Treat Yourself With The Basics: Heat, Cold, Cream
Were you recently kicked while at work? Your shoulder start to hurt while driving between farms? Your elbow start to ache during a prolonged period of repetitious palpation? Did you injure your knee while playing with your kids?
After suffering an injury or an insidious onset of pain, most people use cold as a first mode of treatment; however, a deeper understanding of reasoning, methods, precautions and more can help optimize the benefits and prevent complications during the application of cold, heat and cream.
Cold should be used exclusively during the first 72 hours after your initial injury or the onset of symptoms, as well as after a significant flare-up of any prior problem. Cold decreases the body’s inflammatory response
in the injured area, which can decrease swelling and pain. You can continue to use cold beyond the 72 hours, if you feel it is still helpful.
Cold can be applied using commercial cold packs or bags of frozen vegetables (peas or corn work well), which should minimize the risk of making a mess. To prevent frostbite, a barrier must be used between your skin and the cold source. Clothing, a towel or a pillowcase can be used. A thinner material provides a colder sensation and could be more effective, but it should be comfortable as well. The area being treated should be positioned comfortably and optimally would also be above the level of the heart.
Cold application in this manner should be limited to a maximum of 20 minutes per hour to assist in the prevention of frostbite. The remaining 40 minutes in that hour allow the skin to return to normal temperature prior to reapplying.
There are other options for cold application that only take five minutes, and, therefore, are more feasible for some people. One of these options is immersion in a container of ice water and is most commonly used for elbows, ankles or feet. Another option lasting only five minutes is an ice massage, but this should only be used in a fairly small area. To prepare for this option, fill paper or styrofoam cups about two-thirds full with water and freeze them. When ready to use, peel away some of the cup to expose the ice. The ice should be rubbed directly on the skin and must be continuously moving for about five minutes.

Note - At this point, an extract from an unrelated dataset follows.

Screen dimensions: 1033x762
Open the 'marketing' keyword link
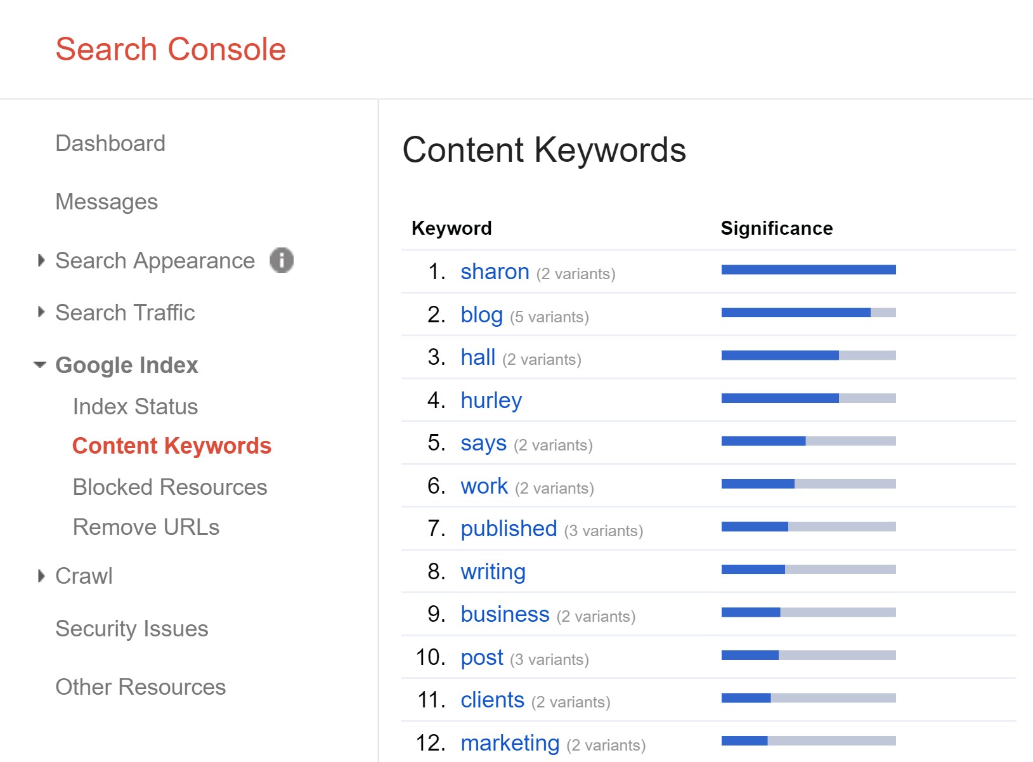tap(510, 743)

Heat is an appropriate option when at least 72 hours have transpired since the initial injury or onset of symptoms. Limit use to a maximum of 30 minutes per hour to prevent excessive fatigue caused by prolonged heat dissipation, and to allow the skin to return to a normal temperature before potentially reapplying.
Moist heat provides deeper penetration than dry heat. Therefore, moist heat typically provides better muscle relaxation and more pain relief. Methods of applying moist heat include hot showers, hot baths or heating pads. Electric heating pads are preferred over microwaveable versions, because the user has the choice of several intensity levels and a steady heat is maintained for the entire duration of application. Many older electric heating pads should not be made wet due to the risk of being shocked. Newer versions are constructed differently which eliminates the risk of shock. These newer heating pads typically have a sponge that is made wet and placed inside the outer cover to provide the moisture.
After 72 hours, some people will choose heat or cold depending upon the time of day and/or the symptoms they are experiencing. For example, moist heat is more likely to be helpful to combat stiffness or to address symptoms which are related to arthritic changes. Others have found alternating moist heat and cold to be more beneficial than the exclusive use of either heat or cold.
Another common method of pain relief is the use of a topical cream. After cream is applied, heat should not be applied for at least three hours to minimize the risk of causing skin lesions. Therefore, I typically recommend using creams when going to bed to assist with sleep and/or when leaving home to improve tolerances for activities such as work, running errands or a prolonged ride in a vehicle.
Legal Disclaimer: The content of this article is not intended to be a substitute for individual professional medical advice. Relying on the information provided is done at your own risk.